Exercise brief:
Transcribe the stretch of entries below from the line with "Screen dimensions: 997x820" through the line with "Task: Click the words", exactly and with both ends included; leave out all other lines.

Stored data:
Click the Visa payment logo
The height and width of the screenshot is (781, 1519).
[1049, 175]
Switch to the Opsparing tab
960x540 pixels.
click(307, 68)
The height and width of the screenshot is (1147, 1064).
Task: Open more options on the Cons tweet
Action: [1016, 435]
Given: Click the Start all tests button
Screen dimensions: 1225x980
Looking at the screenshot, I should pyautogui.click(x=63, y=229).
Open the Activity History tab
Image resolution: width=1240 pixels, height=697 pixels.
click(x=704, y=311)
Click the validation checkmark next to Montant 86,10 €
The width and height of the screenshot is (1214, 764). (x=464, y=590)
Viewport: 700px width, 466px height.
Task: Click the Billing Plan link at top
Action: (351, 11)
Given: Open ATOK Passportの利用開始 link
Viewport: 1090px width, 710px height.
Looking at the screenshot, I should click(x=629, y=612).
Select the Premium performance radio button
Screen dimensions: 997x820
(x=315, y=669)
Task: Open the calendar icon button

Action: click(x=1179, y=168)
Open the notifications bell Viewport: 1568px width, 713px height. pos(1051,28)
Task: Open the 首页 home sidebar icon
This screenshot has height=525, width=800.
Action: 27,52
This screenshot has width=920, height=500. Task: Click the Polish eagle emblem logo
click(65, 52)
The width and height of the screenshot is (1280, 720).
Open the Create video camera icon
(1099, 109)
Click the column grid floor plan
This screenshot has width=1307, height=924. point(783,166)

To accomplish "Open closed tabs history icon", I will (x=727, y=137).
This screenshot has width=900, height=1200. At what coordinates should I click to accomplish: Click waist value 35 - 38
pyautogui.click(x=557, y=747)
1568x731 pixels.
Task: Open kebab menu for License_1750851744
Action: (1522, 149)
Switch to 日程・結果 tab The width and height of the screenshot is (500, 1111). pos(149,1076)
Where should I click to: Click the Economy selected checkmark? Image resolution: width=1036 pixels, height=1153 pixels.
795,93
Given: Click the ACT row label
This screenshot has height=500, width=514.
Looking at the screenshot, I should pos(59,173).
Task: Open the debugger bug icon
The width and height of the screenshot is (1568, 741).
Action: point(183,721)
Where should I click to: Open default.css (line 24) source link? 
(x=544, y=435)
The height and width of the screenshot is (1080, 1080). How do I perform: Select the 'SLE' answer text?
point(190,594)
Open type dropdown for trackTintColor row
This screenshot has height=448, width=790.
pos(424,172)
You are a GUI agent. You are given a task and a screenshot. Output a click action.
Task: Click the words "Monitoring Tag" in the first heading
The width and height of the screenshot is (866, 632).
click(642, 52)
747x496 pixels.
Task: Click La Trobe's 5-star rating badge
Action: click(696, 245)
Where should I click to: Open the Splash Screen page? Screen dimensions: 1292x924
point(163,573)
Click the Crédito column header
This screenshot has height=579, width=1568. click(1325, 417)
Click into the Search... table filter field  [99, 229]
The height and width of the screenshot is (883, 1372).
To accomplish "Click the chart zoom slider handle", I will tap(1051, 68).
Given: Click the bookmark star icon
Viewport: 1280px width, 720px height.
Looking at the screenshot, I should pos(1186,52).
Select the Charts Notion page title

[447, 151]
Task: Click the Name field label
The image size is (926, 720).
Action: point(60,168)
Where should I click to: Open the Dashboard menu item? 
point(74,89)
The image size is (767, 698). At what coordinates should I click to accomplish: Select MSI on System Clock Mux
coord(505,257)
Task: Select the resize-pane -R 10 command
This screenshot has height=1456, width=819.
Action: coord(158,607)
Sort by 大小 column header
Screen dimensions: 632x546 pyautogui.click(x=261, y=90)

Expected output:
Screen dimensions: 997x820
(x=315, y=669)
Task: Open the calendar icon button

Action: click(x=1179, y=168)
Open the notifications bell Viewport: 1568px width, 713px height. pos(1051,28)
Task: Open the 首页 home sidebar icon
This screenshot has height=525, width=800.
Action: 27,52
This screenshot has width=920, height=500. Task: Click the Polish eagle emblem logo
click(65, 52)
The width and height of the screenshot is (1280, 720).
Open the Create video camera icon
(1099, 109)
Click the column grid floor plan
This screenshot has width=1307, height=924. point(783,166)

To accomplish "Open closed tabs history icon", I will (x=727, y=137).
This screenshot has width=900, height=1200. At what coordinates should I click to accomplish: Click waist value 35 - 38
pyautogui.click(x=557, y=747)
1568x731 pixels.
Task: Open kebab menu for License_1750851744
Action: (1522, 149)
Switch to 日程・結果 tab The width and height of the screenshot is (500, 1111). pos(149,1076)
Where should I click to: Click the Economy selected checkmark? Image resolution: width=1036 pixels, height=1153 pixels.
795,93
Given: Click the ACT row label
This screenshot has height=500, width=514.
Looking at the screenshot, I should pos(59,173).
Task: Open the debugger bug icon
The width and height of the screenshot is (1568, 741).
Action: point(183,721)
Where should I click to: Open default.css (line 24) source link? 
(x=544, y=435)
The height and width of the screenshot is (1080, 1080). How do I perform: Select the 'SLE' answer text?
point(190,594)
Open type dropdown for trackTintColor row
This screenshot has height=448, width=790.
pos(424,172)
You are a GUI agent. You are given a task and a screenshot. Output a click action.
Task: Click the words "Monitoring Tag" in the first heading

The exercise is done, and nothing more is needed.